* Document segment:
Since I started using Socialtoo I’ve noticed something…twitter seems to unfollow people on occasion. The only reason I find out now is because I look at the list of unfollows daily and see that I am no longer following someone I actually enjoy following. All too often their “auto-unfollow if someone unfollows you” rule kicks in. Re-following them usually reconnects us but I wish I knew why that happened and how to stop it.
Hi Susan. I use Socialtoo as well and like the service, but I’ve also had that happen to me. Moreover, yesterday Socialtoo added over 100 people to my follow list in one go. They were all following me, but clearly the system had picked up a bit of a backlog and then decided to give them to me all at once.
For the last week or so they’ve also been telling me (in their daily emails) that I’ve been getting zero followed, zero unfollowed, which I know is not true.
I hope these are temporary glitches as I find the service useful.
Appreciate your comments.
“You Tweet Too Much” is a personal pet peeve of mine. @zaibatsu and @rdavidian are two examples of users I’ve unfollowed simply because they clog my tweet stream.
On the other hand, users like @freelance_jobs also tweet often and in large batches, but I’m actually interested in reading these tweets.
As an aside, @zaibatsu also falls into a couple of your other categories for me, but I won’t get into bashing here. Let’s just say I enjoyed unfollowing him.
If someone follows me and I don’t know them offline, I look at their twitter stream. If it’s not spam, and if it’s in English at least sometimes, I’ll probably follow it.
If it’s content that I’m not sure I want in my twitter stream, I’ll leave them as a follower of mine and check on their twitter stream now and then. Sometimes I follow them later, sometimes not.
I haven’t unfollowed many people. Most times, they didn’t seem to be spammers at first, but later on they showed their true nature. Right about then is when I say NO to spam and block the culprit.

* Given entries:
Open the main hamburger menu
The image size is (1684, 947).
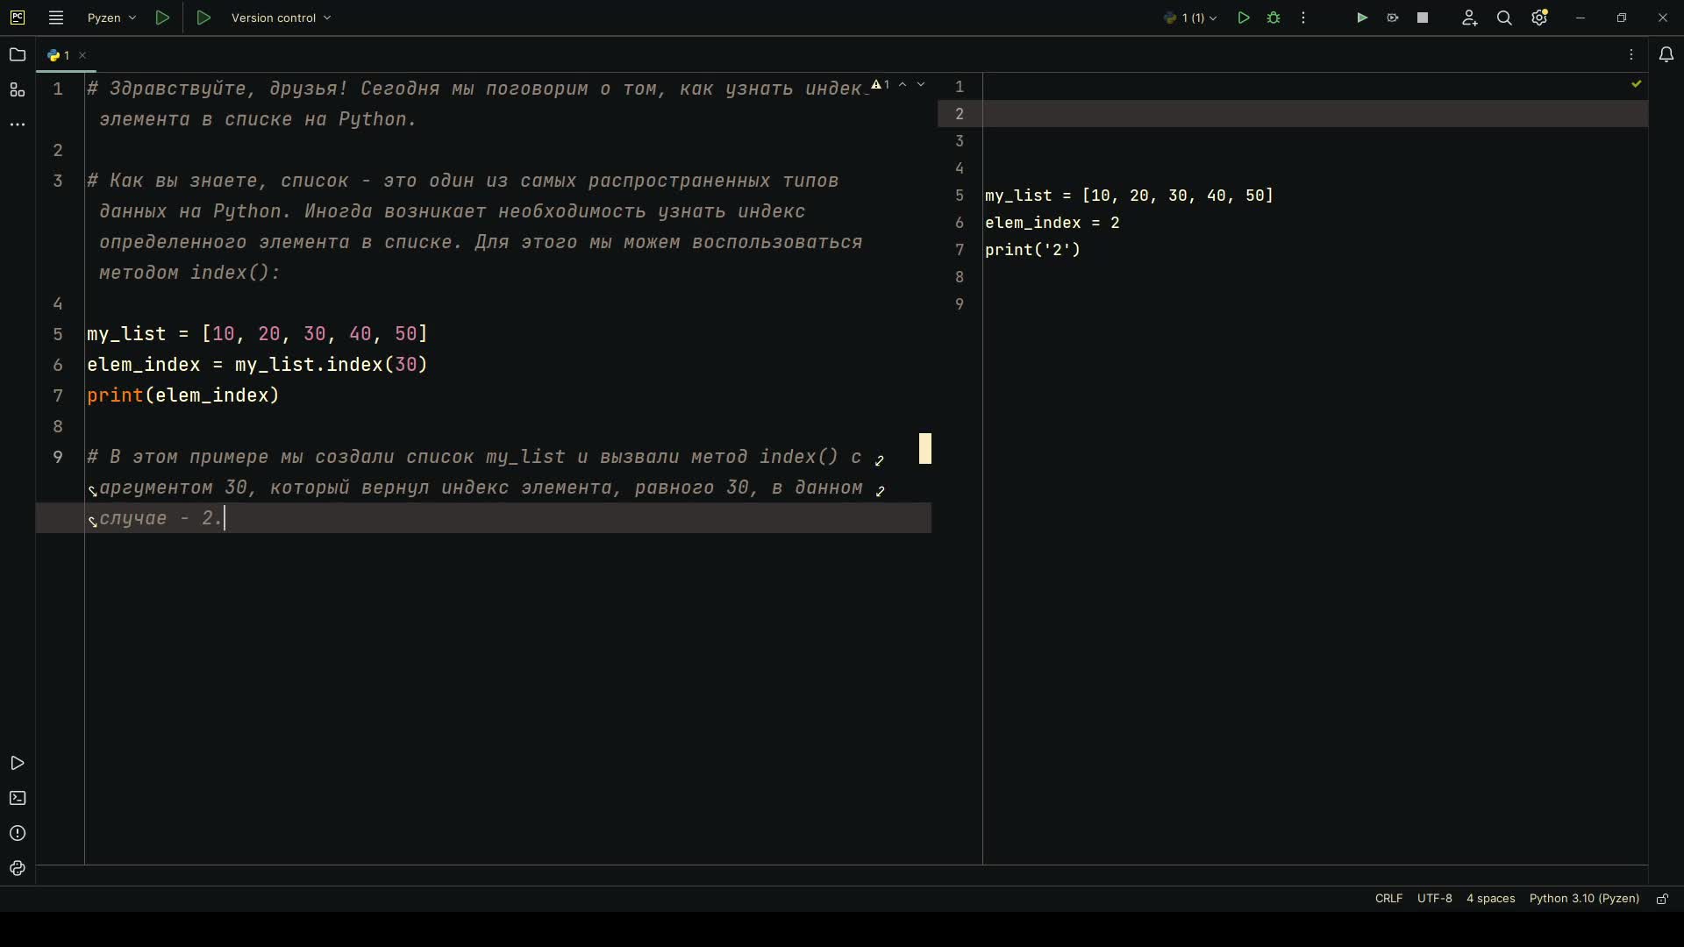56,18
==
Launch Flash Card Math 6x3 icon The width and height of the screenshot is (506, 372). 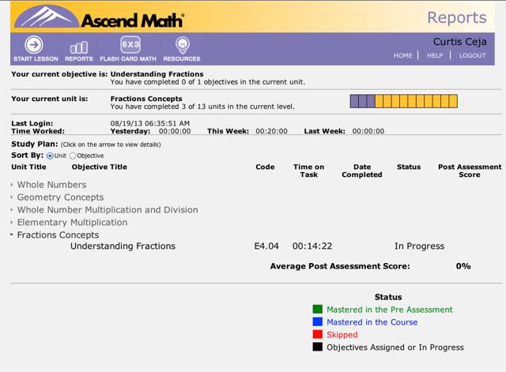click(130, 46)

* Exercises:
1. According to the Twitter discussion, how many people did Socialtoo add to one commenter's follow list at once?
2. List every Twitter username that appears in the Twitter discussion.

* Answers per task:
1. Over 100 people.

2. @zaibatsu, @rdavidian, @freelance_jobs